A frequent question that the zoo staff receives is about where the animals that we care for come from. It really is a great question because there have been so many changes over the years relating to the acquisition of animals in both zoos and aquariums. Years ago, many of the animals people saw might have been taken from the wild, but today few if any are collected thanks to the collaborative efforts made by zoos to develop best practices for breeding and rearing most species currently in human care.

In the early 1980s, the AZA (Association of Zoos & Aquariums) established its first SSPs (Species Survival Programs) designed to help zoos work cooperatively to enhance the captive populations of individual species. The intent was to manage species cooperatively so that all zoos could benefit long term by managing reproduction and setting minimum guidelines for care. The reason managing reproduction is so important is to make sure that in the future, there is a genetically viable population, meaning that the entire population of a species maintains a high genetical variability for the next 100 years. This is easier with some species than others depending on how many founders you have in the captive population to manage from.

Prior to this period, many zoos were breeding animals merely to increase visitation because everyone loves babies. Then comes the time when all the zoos are saturated with these animals, so what do you do with the offspring? Too often, animals would end up going to private individuals or exotic animal sale auctions once they were no longer valuable to their owners. Of course, this created a flood of issues for local governments having to deal with the fallout of private ownership of anything from a kangaroo to an elephant. This problem was especially troublesome with the large cats that found their way to individuals who really didn’t have a sense of how dangerous they can be.

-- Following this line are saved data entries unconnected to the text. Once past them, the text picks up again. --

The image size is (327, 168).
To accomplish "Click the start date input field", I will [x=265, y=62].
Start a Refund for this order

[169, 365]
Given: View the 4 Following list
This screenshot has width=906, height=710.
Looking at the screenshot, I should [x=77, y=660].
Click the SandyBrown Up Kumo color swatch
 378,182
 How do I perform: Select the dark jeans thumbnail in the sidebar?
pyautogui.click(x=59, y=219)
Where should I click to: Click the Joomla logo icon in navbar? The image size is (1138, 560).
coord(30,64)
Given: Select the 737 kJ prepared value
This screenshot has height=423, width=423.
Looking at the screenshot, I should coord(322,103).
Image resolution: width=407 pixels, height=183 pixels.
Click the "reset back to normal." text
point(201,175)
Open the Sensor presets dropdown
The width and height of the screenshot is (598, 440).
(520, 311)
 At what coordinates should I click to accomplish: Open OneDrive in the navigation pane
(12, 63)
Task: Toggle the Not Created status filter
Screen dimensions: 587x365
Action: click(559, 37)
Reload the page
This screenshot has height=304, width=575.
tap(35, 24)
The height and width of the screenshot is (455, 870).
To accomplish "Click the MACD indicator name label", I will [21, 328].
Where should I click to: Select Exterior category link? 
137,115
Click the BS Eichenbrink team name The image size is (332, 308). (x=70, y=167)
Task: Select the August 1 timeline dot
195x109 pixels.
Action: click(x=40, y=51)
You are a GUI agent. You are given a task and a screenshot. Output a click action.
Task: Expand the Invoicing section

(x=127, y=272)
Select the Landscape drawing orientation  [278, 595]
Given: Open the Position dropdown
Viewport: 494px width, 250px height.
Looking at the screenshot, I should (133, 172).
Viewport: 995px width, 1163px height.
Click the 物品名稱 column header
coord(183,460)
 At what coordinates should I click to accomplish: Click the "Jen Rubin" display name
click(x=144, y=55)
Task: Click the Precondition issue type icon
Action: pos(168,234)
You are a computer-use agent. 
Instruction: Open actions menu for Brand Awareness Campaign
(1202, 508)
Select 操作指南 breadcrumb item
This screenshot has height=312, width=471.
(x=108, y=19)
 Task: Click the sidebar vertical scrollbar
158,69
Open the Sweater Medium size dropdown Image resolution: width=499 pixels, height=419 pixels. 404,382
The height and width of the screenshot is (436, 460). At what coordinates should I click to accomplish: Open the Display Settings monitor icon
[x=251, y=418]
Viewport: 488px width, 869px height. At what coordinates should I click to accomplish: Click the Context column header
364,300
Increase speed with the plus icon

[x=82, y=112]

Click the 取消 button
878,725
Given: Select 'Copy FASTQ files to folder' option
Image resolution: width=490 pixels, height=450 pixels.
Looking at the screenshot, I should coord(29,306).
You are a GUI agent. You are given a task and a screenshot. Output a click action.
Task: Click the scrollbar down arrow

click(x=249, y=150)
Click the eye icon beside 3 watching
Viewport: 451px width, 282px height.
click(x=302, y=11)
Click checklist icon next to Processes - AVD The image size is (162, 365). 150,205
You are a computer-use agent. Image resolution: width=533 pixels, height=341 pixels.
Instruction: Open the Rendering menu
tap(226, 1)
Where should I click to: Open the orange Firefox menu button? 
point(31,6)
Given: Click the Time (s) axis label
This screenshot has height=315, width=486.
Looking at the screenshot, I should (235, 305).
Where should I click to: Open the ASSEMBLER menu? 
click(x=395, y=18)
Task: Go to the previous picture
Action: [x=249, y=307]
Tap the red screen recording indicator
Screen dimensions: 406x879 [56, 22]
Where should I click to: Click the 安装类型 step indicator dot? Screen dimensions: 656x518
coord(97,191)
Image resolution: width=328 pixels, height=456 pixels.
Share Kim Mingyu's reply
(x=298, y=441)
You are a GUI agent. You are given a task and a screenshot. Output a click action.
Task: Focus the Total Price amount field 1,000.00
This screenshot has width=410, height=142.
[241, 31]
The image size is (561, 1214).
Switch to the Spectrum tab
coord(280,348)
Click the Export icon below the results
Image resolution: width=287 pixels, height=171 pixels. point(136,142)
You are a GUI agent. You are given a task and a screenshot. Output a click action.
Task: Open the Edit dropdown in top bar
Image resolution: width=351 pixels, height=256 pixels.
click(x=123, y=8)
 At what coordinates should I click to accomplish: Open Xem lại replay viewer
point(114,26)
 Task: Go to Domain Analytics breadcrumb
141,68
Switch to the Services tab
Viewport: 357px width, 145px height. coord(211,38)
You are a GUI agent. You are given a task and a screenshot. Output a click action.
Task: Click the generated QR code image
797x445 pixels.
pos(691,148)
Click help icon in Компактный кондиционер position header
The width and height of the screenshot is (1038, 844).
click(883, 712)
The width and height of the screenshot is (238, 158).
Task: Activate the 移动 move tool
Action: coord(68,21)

Today, the SSP programs regulate the breeding of most species you see in zoos today. Through needs and wants surveys conducted each year, an SSP can determine the number of offspring they hope to produce each year to satisfy the zoos’ need for animals without breeding more than the participating zoos can handle. To ensure the breedings that are recommended have a positive effect on the overall population, the SSPs base those pairings on the genetic background of each individual based on the information from stud books for each species. Each year, each SSP committee will meet to make these decisions for breeding recommendations. These recommendations often involve moving animals from one zoo to another or determining that animals that are together should not breed. But just because animals are recommended to breed doesn’t necessarily mean a zoo will be successful in breeding them.

The Roosevelt Park Zoo has been fortunate to have the opportunity to breed several species as recommended by the SSP programs, while some others have yet to breed successfully. The zoo does its part not only by being able to breed, but sometimes just as importantly to hold animals with the endgame being a successful future for all the animals and for the communities that support them.